The New Earth Institute of Southwestern College offers cutting edge experiential and transformational programs on innovative and clinically relevant topics. Each program offers distinctive training that can enhance not only the participant’s experience and skill base, but their career opportunities. Classes can be taken for Board approved CEs by counselors, social workers and art therapists, as well as for personal enrichment by the general public. You may want to complete a certificate in a specialty area or you may choose to take whichever class is of interest to you.
*Southwestern College students may take these courses at the Continuing Education price unless they are using the course to meet graduate program degree requirements.
Here's AAR Certificate Director Richard Pelfrey in conversation with Graduate Assistant Toni Black.
We gathered with Richard Pelfrey to learn more details about the Addictions, Abuse and Recovery Certificate and got the low down on just how useful the certificate was for recent SWC graduate Mattsué Cahue-Lopez in her Field Training experience.
Richard G. Pelfrey, MS, LMHC, LADAC, NCAC
Teaching Philosophy
I’ve written several treatment philosophies over the course of my career but this is my first philosophy of teaching. My philosophy is rooted in the lessons of my first teacher and mentor in the work of addiction treatment, who stressed the importance of being in the world but not of it. I find it essential and valuable to learn and understand the system in which we work as addiction professionals, while also bringing in the important wisdom existing outside of the matrix of the institution of treatment.
I value the power of learning in the context of relationship, as a community or wisdom circle with an “elder” - the instructor - providing lessons, guiding the direction of the learning, and creating a safe judgment-free container for active participation by the class. The class invests and engages by receiving and moving the learning within the container of the classroom through participation, questions, and critical reflection. In this way, the class becomes a ceremony in which all have the opportunity to grow together. I’m also interested in the power of a learning community to apply knowledge rather than merely receive it. I believe this creates an invitation for the requisite knowledge provided in a course to be internalized. I achieve this by engaging the community in application of assessment and treatment knowledge to true-to-life scenarios in the field of treatment.

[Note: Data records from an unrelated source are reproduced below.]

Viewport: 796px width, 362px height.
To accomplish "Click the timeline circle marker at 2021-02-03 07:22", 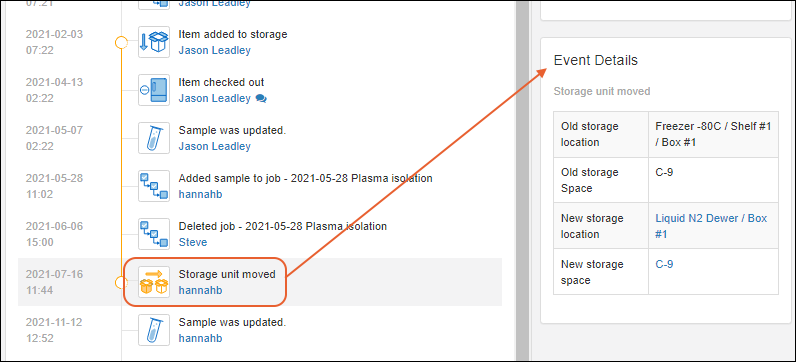I will point(121,42).

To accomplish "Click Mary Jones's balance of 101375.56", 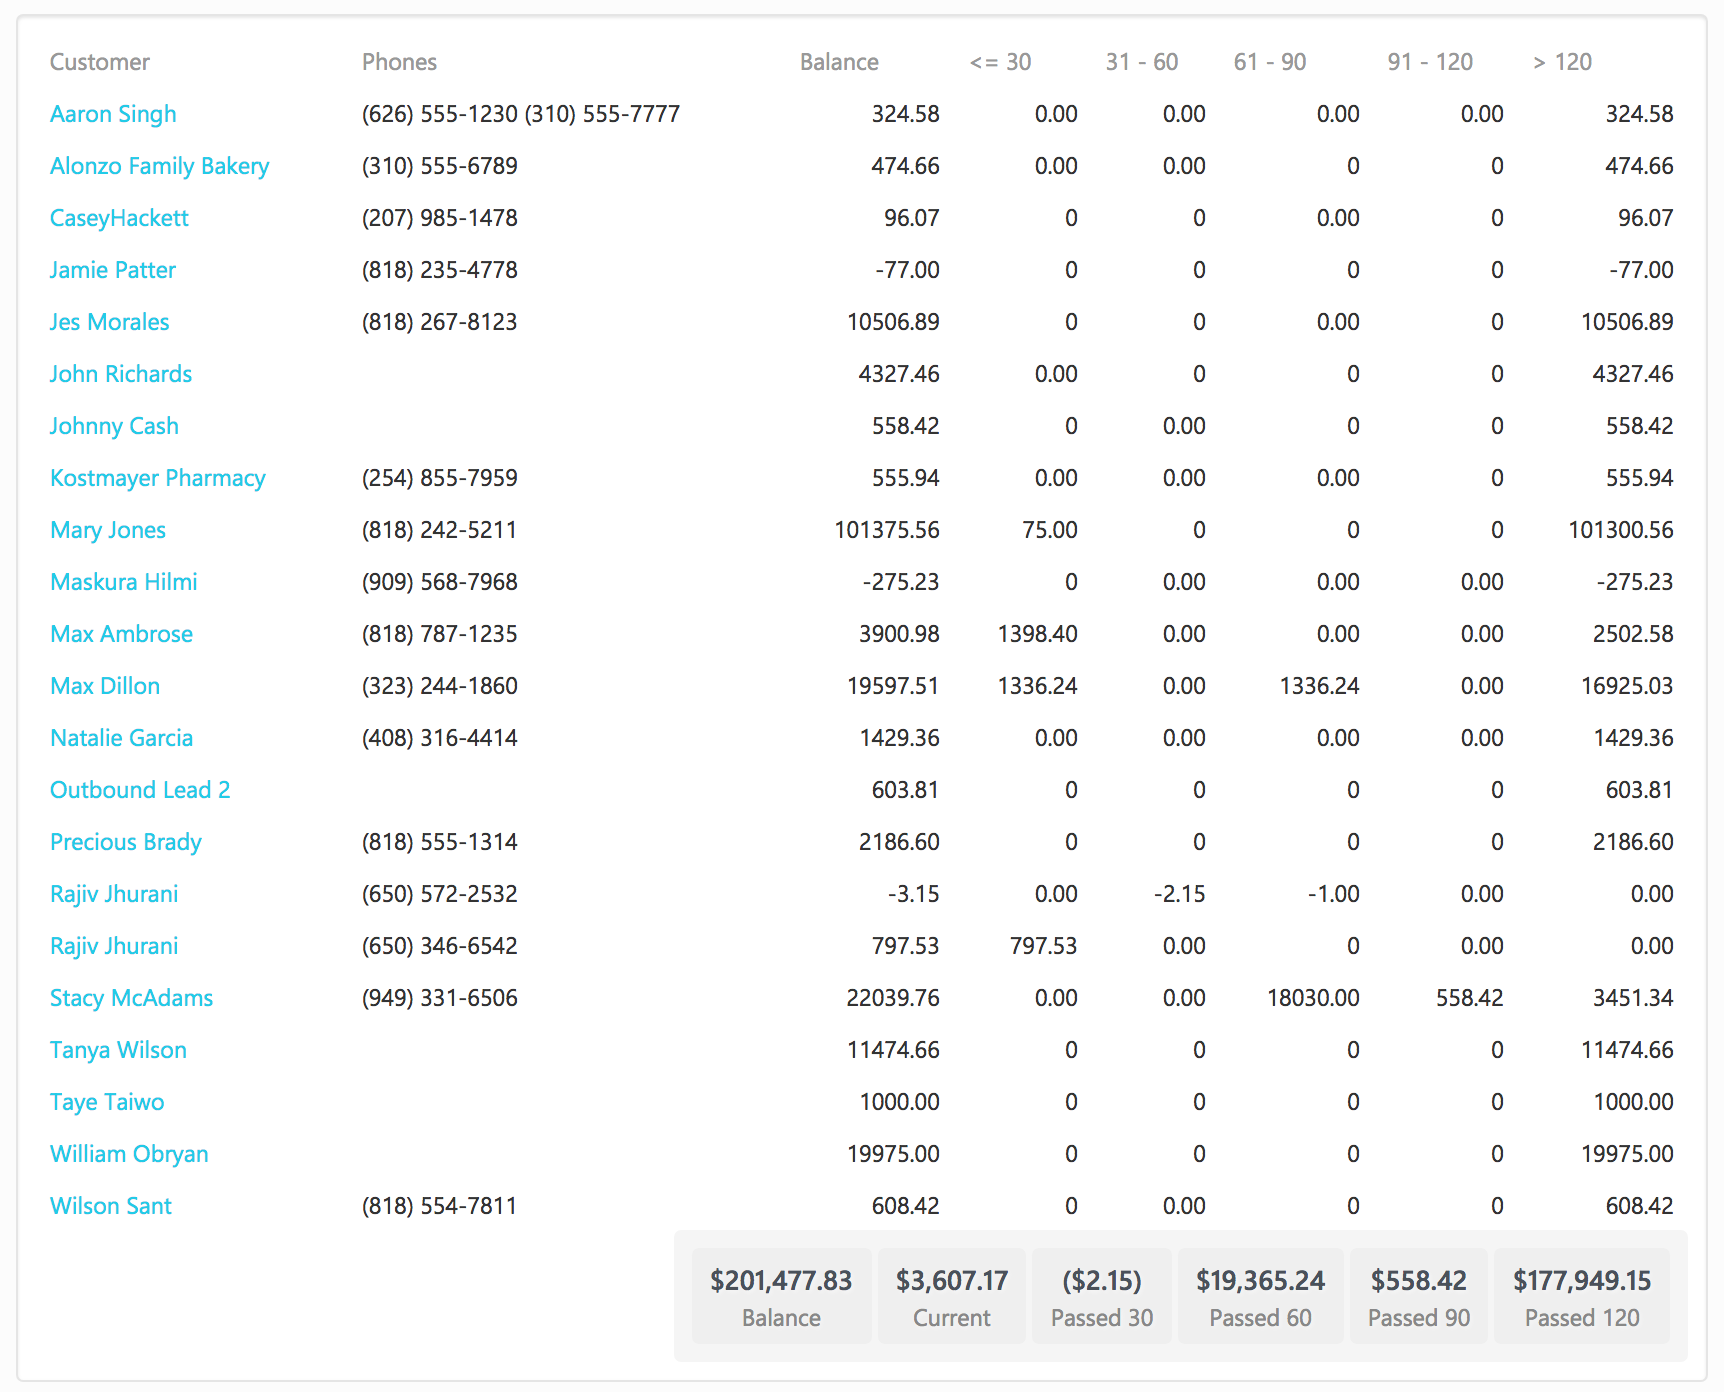I will 885,529.
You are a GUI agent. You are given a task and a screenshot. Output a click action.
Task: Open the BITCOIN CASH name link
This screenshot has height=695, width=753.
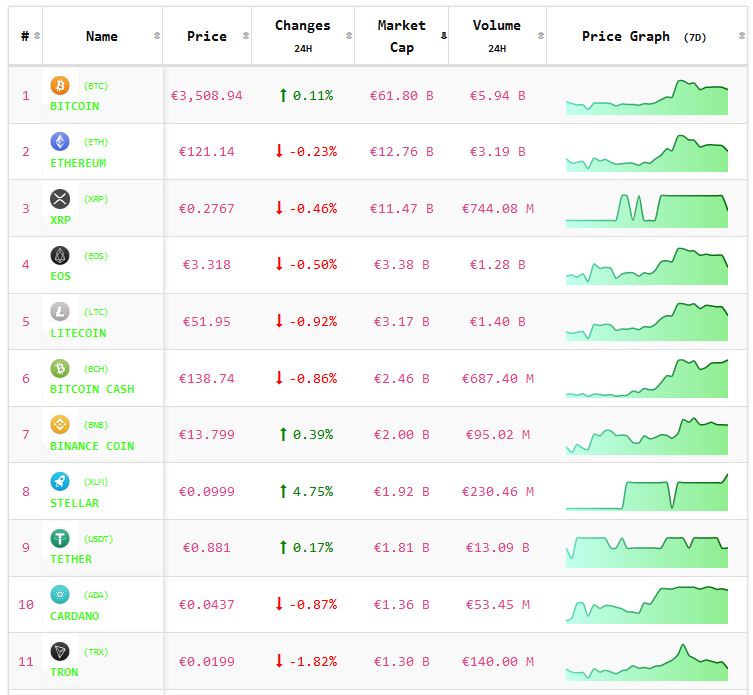92,389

This is the way I’ve learned to teach in the group and retreat setting, and I’ve seen it translate seamlessly to Academia in my tenure as guest lecturer at Lesley University’s addiction diagnostics class. My focus in the treatment of addictions has been for over a decade on the wound underlying addictive behavior and the healing of that wound. Within this healing container I find it imperative to welcome the sacred into the treatment space. In my philosophy of teaching addictions treatment, I also find value in stressing the importance of this facet and creating dialogue around the how and why of the wound and the healing.